Die Öffnung war höchstens fünfzig Zentimeter breit. Er legte sich flach auf den Bauch, umklammerte einen Felsblock und zog sich mit einem Arm nach vorn, bis er die Schultern hindurchstecken konnte. Der Rest folgte. Anschließend kroch er wie ein Aal etwa dreißig Meter durch den Schlamm und dann bis zur Taille in einen schwarzen Sumpf, der in einen größeren und höheren Raum mündete.
Die Halogentaschenlampe blinkte, ging aus, dann wieder an und entriss der Dunkelheit metallischen Glanz.
Nathan näherte sich langsam mit angespanntem Körper und umklammerte die Taschenlampe, deren Licht immer schwächer wurde.

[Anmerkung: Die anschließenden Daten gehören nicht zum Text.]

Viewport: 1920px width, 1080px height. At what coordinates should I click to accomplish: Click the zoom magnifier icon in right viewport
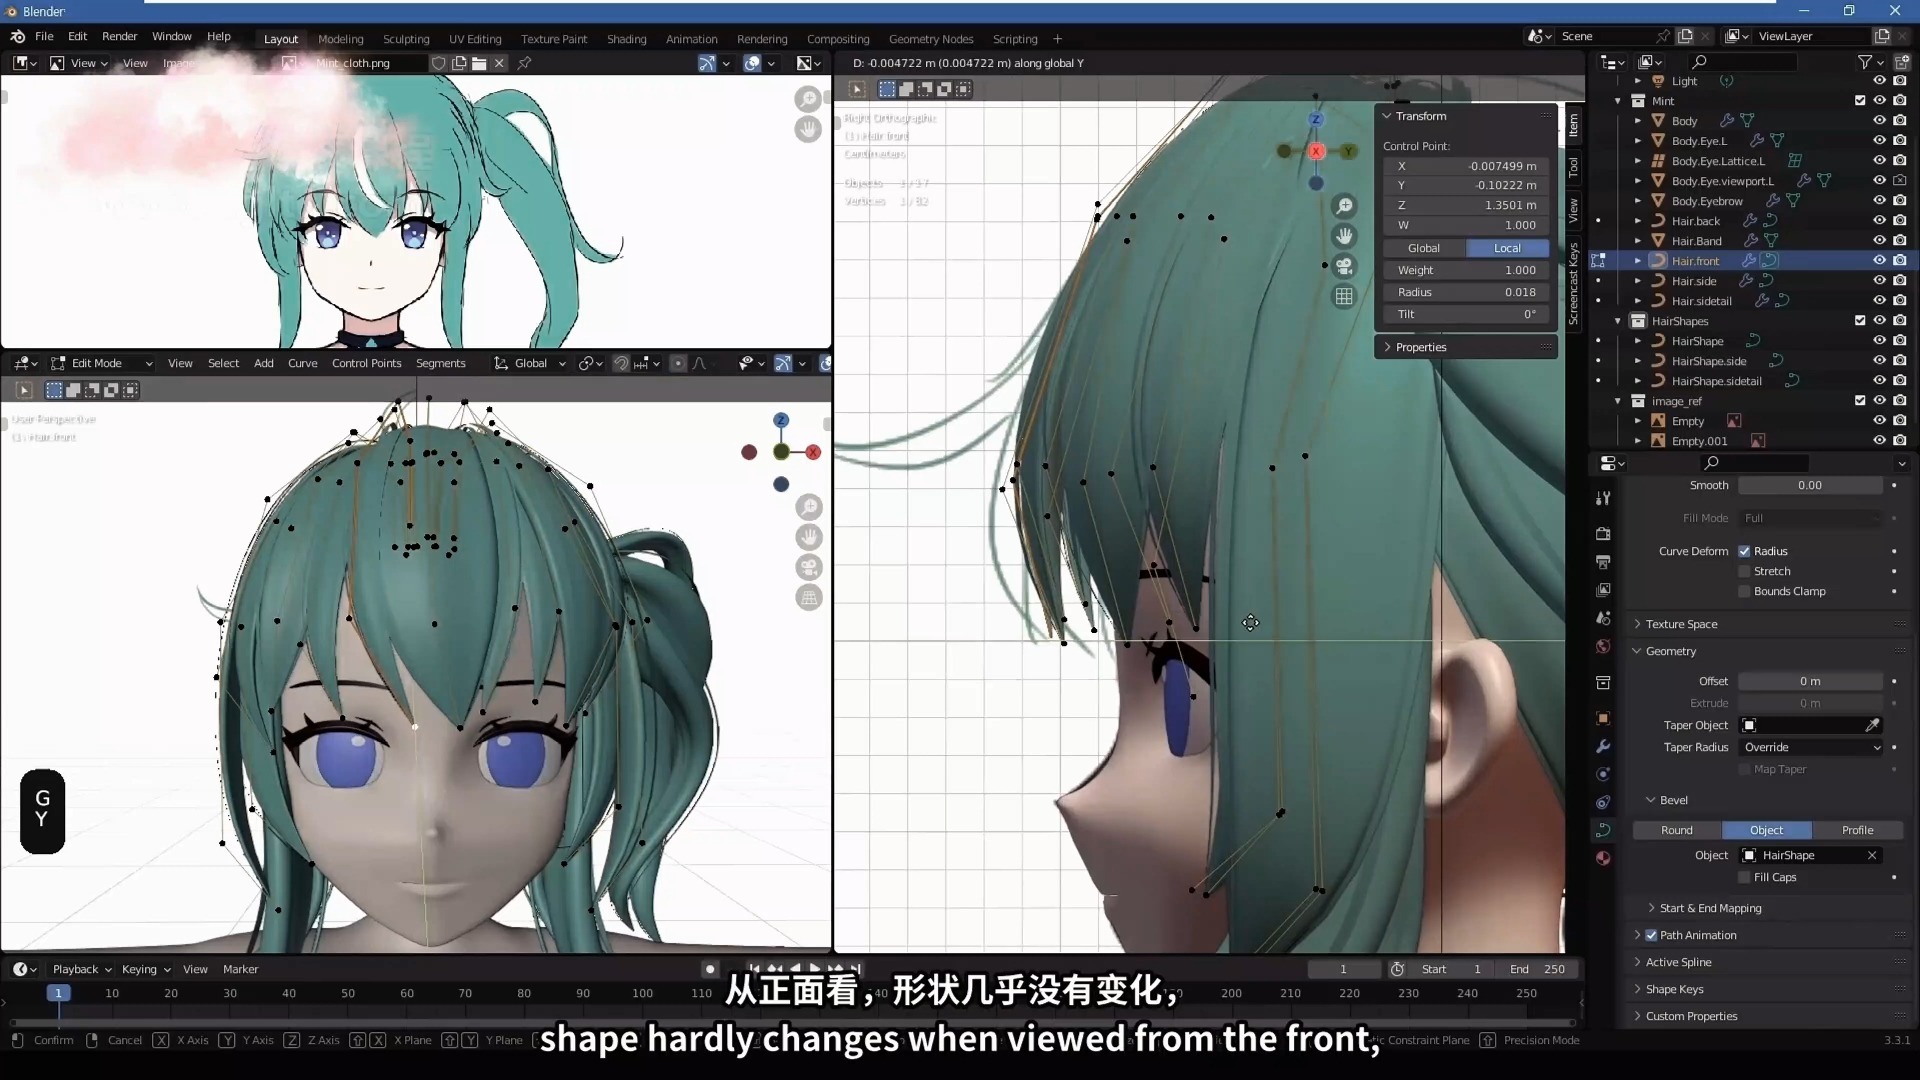pos(1344,206)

Gepolsterte Untersuchungstische, Stahlketten, Spanngurte
aus Leder, um Arme und Beine festzuschnallen … Er stolperte über einen Haufen zerknitterter, schwärzlicher Tücher… Die Wände waren mit gelben Plastikbahnen verkleidet, die an jeder Ecke von aufblasbaren Bügeln zusammengehalten wurden. Er ließ den Lichtkegel seiner Taschenlampe über den Boden wandern: Zwischen Fetzen schäbiger Kleider lagen braune Krusten, klebrige Pfützen, in denen Skalpelle, Scheren und andere Folterinstrumente zusammenklebten, die trotz der Korrosion noch immer funkelten.
Ein Labor…
Nathan zitterte, aber er hatte keine Angst mehr, als hätte sein Geist sich von seinem Körper gelöst, um das Grauen, das sich ihm offenbarte, ertragen zu können. Er holte seine Digitalkamera aus dem Rucksack und begann, die Folterkammer Parzelle für Parzelle zu fotografieren.